::: SUPPLIED RECORDS :::

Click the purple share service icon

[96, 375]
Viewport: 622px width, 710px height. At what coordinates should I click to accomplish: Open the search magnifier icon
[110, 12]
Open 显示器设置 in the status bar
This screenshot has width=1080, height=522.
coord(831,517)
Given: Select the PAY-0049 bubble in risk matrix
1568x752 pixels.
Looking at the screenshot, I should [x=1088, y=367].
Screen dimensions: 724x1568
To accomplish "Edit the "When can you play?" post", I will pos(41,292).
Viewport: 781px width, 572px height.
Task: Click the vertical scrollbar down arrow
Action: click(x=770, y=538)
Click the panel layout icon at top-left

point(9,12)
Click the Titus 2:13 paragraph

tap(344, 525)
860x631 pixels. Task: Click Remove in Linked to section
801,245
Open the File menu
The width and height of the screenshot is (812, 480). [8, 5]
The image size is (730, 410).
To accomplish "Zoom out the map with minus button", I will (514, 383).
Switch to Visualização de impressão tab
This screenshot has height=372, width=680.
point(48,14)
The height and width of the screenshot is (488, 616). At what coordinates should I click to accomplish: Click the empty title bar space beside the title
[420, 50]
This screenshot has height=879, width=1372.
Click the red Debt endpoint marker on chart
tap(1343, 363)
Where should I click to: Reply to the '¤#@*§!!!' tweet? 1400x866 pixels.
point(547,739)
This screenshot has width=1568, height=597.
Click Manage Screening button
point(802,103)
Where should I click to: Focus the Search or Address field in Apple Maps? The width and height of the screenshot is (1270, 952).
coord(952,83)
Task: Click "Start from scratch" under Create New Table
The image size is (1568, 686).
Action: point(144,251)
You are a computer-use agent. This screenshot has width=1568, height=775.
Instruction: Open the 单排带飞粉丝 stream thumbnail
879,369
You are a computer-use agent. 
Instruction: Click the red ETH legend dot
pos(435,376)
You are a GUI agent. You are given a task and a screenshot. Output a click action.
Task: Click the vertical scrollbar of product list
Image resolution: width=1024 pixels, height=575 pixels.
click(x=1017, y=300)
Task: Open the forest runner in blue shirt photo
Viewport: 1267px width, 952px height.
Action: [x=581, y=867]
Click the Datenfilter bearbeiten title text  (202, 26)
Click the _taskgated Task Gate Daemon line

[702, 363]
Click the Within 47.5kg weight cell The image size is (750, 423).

:::

WHAT TO DO:
Give back every entry, unchanged in any way.

ANSWER SPACE:
Click the purple share service icon

[96, 375]
Viewport: 622px width, 710px height. At what coordinates should I click to accomplish: Open the search magnifier icon
[110, 12]
Open 显示器设置 in the status bar
This screenshot has width=1080, height=522.
coord(831,517)
Given: Select the PAY-0049 bubble in risk matrix
1568x752 pixels.
Looking at the screenshot, I should [x=1088, y=367].
Screen dimensions: 724x1568
To accomplish "Edit the "When can you play?" post", I will pos(41,292).
Viewport: 781px width, 572px height.
Task: Click the vertical scrollbar down arrow
Action: click(x=770, y=538)
Click the panel layout icon at top-left

point(9,12)
Click the Titus 2:13 paragraph

tap(344, 525)
860x631 pixels. Task: Click Remove in Linked to section
801,245
Open the File menu
The width and height of the screenshot is (812, 480). [8, 5]
The image size is (730, 410).
To accomplish "Zoom out the map with minus button", I will (514, 383).
Switch to Visualização de impressão tab
This screenshot has height=372, width=680.
point(48,14)
The height and width of the screenshot is (488, 616). At what coordinates should I click to accomplish: Click the empty title bar space beside the title
[420, 50]
This screenshot has height=879, width=1372.
Click the red Debt endpoint marker on chart
tap(1343, 363)
Where should I click to: Reply to the '¤#@*§!!!' tweet? 1400x866 pixels.
point(547,739)
This screenshot has width=1568, height=597.
Click Manage Screening button
point(802,103)
Where should I click to: Focus the Search or Address field in Apple Maps? The width and height of the screenshot is (1270, 952).
coord(952,83)
Task: Click "Start from scratch" under Create New Table
The image size is (1568, 686).
Action: point(144,251)
You are a computer-use agent. This screenshot has width=1568, height=775.
Instruction: Open the 单排带飞粉丝 stream thumbnail
879,369
You are a computer-use agent. 
Instruction: Click the red ETH legend dot
pos(435,376)
You are a GUI agent. You are given a task and a screenshot. Output a click action.
Task: Click the vertical scrollbar of product list
Image resolution: width=1024 pixels, height=575 pixels.
click(x=1017, y=300)
Task: Open the forest runner in blue shirt photo
Viewport: 1267px width, 952px height.
Action: [x=581, y=867]
Click the Datenfilter bearbeiten title text  (202, 26)
Click the _taskgated Task Gate Daemon line

[702, 363]
Click the Within 47.5kg weight cell The image size is (750, 423).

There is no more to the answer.